Yips, yells, and shouts of glee were the only response I heard as we basked in the glow from the flaming tree. At this point we all settled down even further until only our noses and eyes were above the water line. If we had Japanese breathing straws, we would have deployed them. The rain hammered down and the flashes of lightning and thunder were continuous. We were in a maelstrom, squeezed between the shaking of Mr. Bubbles below and the howling sky above. It rose to a crescendo.
Then, the storm front passed. The rain died down. The tree smoked. The wind stopped. In moments, the storm had passed over the ridge of the little valley and the sound and light faded. The sky was velvety black, sprinkled with stars as bright and hard as diamonds. We all breathed again.
Dan T., “Sweeeet.”
Rick, “Oh, yah. Wow.”
Kevin, “Awesome!” His smile glowed in the darkness.

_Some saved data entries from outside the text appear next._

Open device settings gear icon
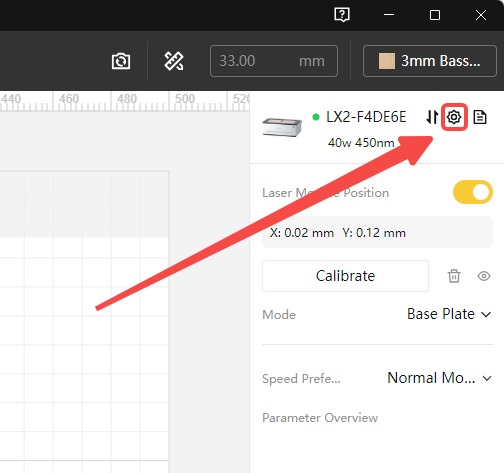The image size is (504, 473). [x=454, y=117]
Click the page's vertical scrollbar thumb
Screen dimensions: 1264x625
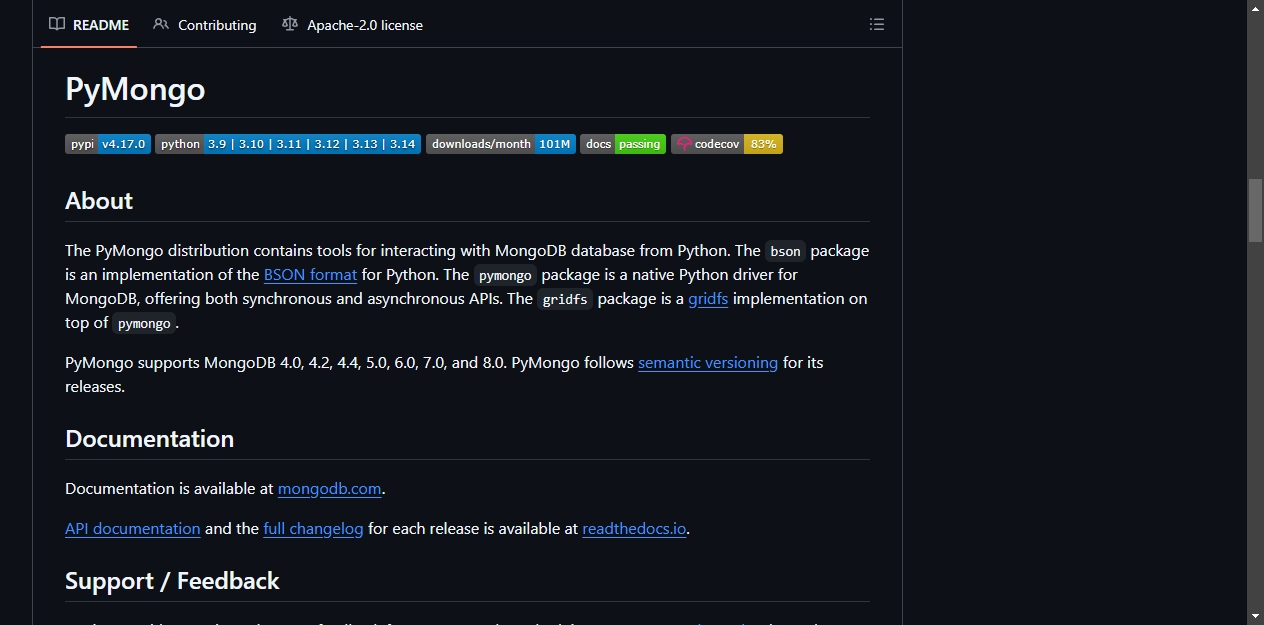pos(1255,210)
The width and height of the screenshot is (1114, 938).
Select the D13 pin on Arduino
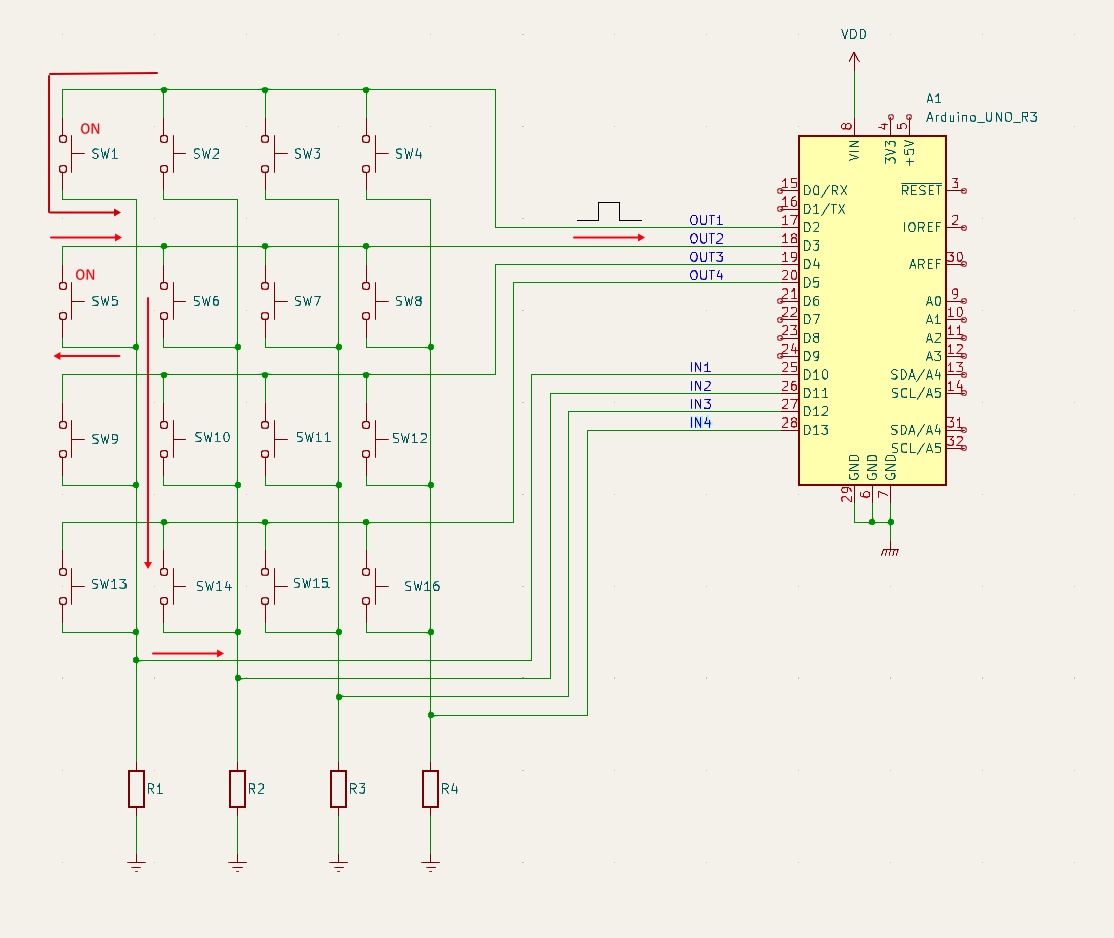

Me: “Right ON!” A moment of silence as we all basked in the moment.
A voice spoke up, in the darkness it was impossible to say who it was. “Dan S. sure fucked up”.
“Yep, “ came a chorus of voices. We all laughed.
For bravery in a hot pool in the face of near certain electrocution, the bathers were given the Raw Naked Courage Badge with the Fig Leaf cluster.
Finally, we reluctantly left Mr. Bubbles. Our wrinkled skins made us look like shriveled aliens. We were so relaxed that even putting on our boots seemed to take 5 minutes. We floated slowly back to the camp. What an incredible day. What an amazing hot pool. We all agreed. We had to go back to Mr. Bubbles in the morning and Dan S. surely deserved some lightning-free pool time.